Where to Inject Subcutaneous Testosterone

Subcutaneous (subq) testosterone injection is a method of self-administering testosterone for hormone replacement therapy (HRT) or other medical conditions. This involves injecting into the fatty tissue just beneath the skin. The subcutaneous route offers convenience for self-administration and reduced discomfort compared to intramuscular injections, allowing slow, steady absorption into the bloodstream.

Optimal Subcutaneous Injection Sites

Optimal subcutaneous testosterone injection sites have sufficient fatty tissue to ensure proper absorption and minimize risk to nerves or blood vessels. The most commonly recommended locations include the abdomen, the outer thighs, and the back of the upper arms.
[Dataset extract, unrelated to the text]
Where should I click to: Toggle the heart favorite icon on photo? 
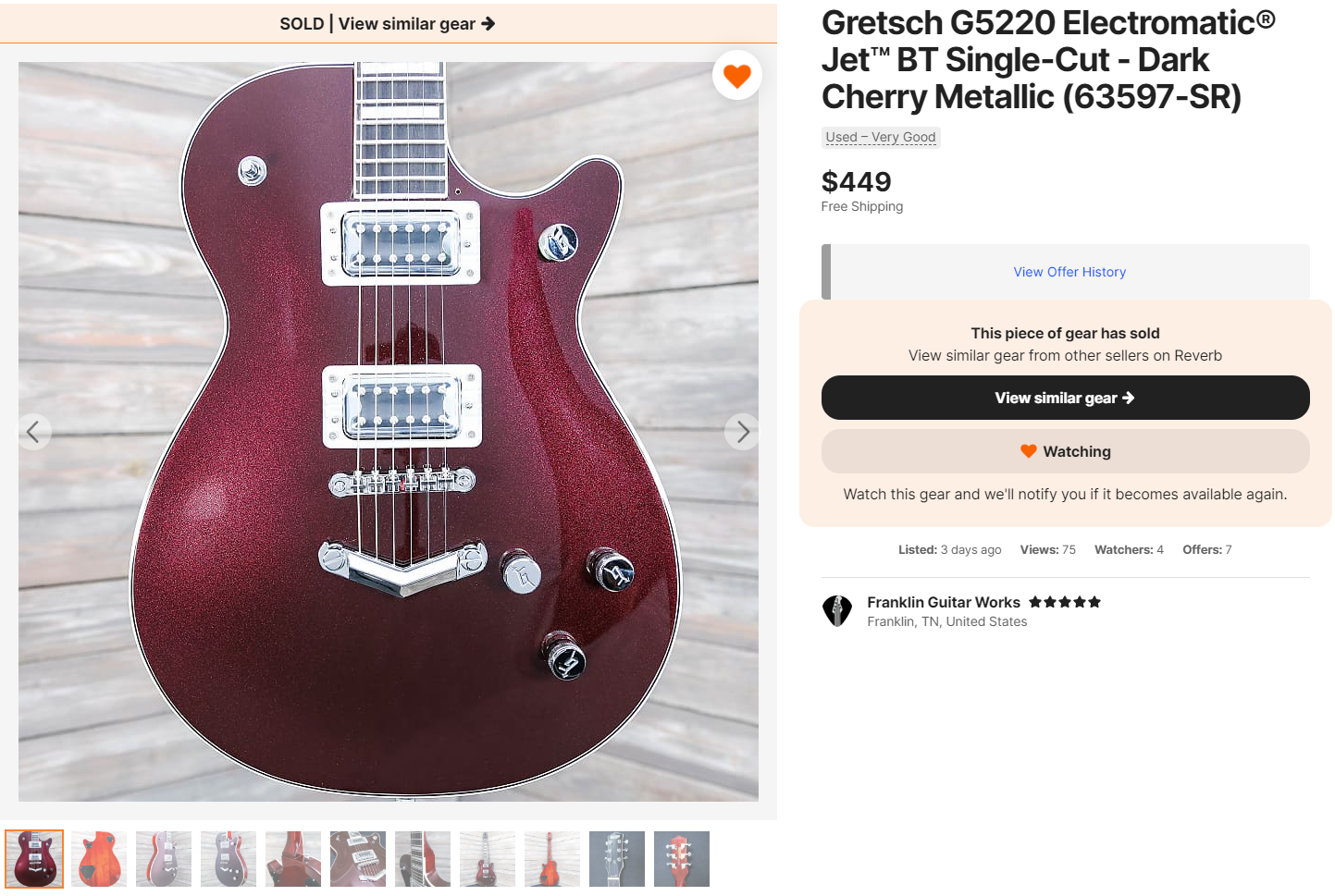click(x=736, y=75)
For abdominal injections, select an area one to two inches from the belly button and avoid the waistline. This region is often preferred due to its accessibility and ample fatty tissue, avoiding major blood vessels or nerves. When using the thighs, the outer middle third of the thigh is chosen, one hand-width above the knee. The back of the upper arm, three inches below the shoulder and above the elbow, is also suitable. The upper buttocks or “love handle” area can also be used.

Factors for Choosing an Injection Site

Within these optimal areas, choose a spot where skin can be pinched to create a fold of one to two inches of fatty tissue. This ensures the medication is delivered into the subcutaneous layer and not into muscle. Avoid injecting into moles, scars, bruised areas, or discolored, swollen, or irritated skin.

Rotating injection sites is important for safe, effective long-term administration. Consistently using the same spot can lead to complications such as lipohypertrophy (fatty lumps or thickened skin) and scarring. Site rotation also helps ensure consistent absorption of the medication and reduces discomfort or tissue damage. Record past injection sites to aid rotation.

Preparing and Administering the Injection

Wash hands with soap and water. Gather supplies: testosterone vial, syringe, separate needles for drawing and injecting, alcohol swabs, and a sharps disposal container. Check the testosterone vial’s expiration date and inspect the liquid for particles or discoloration. Allow the medication to warm to room temperature, which can help reduce injection discomfort.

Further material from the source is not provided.